▸ **WHAT THE EXERCISE ASKS**: Could you output only the lines from the one containing "Aparador de Madera" through the last line of the data, both included?

+===+

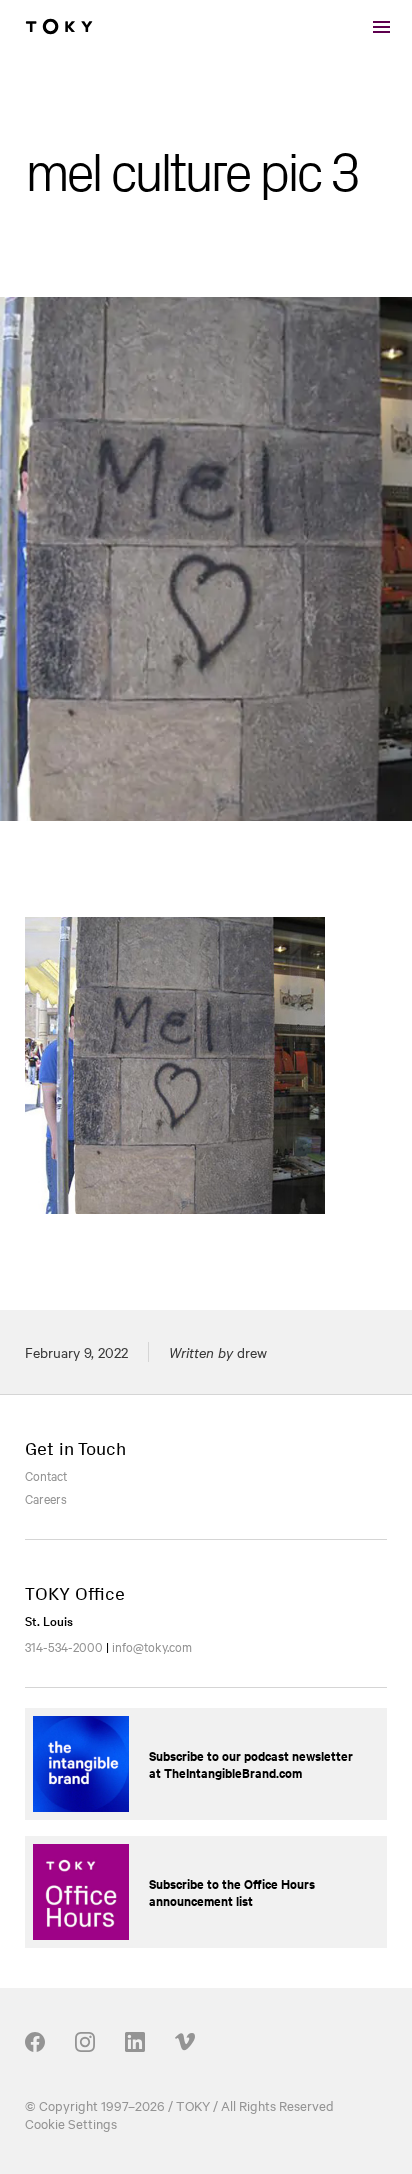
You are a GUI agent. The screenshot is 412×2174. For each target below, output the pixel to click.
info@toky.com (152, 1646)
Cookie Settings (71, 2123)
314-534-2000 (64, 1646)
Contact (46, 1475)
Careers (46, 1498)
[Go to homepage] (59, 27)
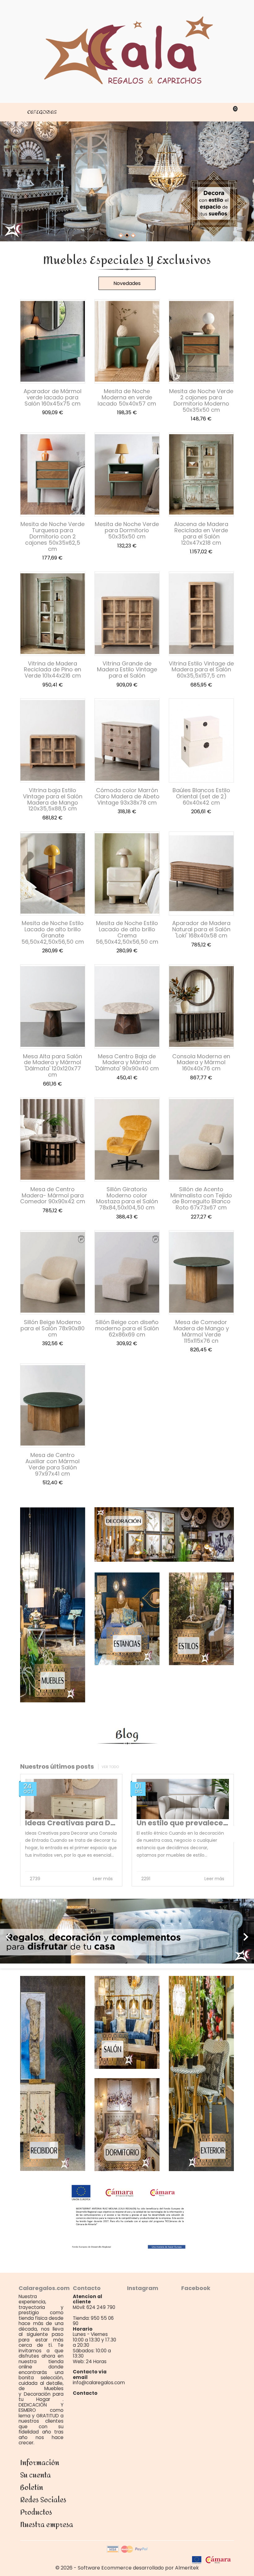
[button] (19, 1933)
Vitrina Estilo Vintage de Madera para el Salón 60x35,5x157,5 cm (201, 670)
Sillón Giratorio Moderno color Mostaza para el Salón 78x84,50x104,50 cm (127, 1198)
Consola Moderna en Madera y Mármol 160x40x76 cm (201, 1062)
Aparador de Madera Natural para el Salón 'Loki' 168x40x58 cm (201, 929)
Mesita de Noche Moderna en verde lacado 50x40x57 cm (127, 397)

+===+

▸ **RESPONSE TO THIS EXERCISE**:
Aparador de Madera Natural para el Salón 'Loki' 168x40x58 cm (201, 929)
Mesita de Noche Moderna en verde lacado 50x40x57 cm (127, 397)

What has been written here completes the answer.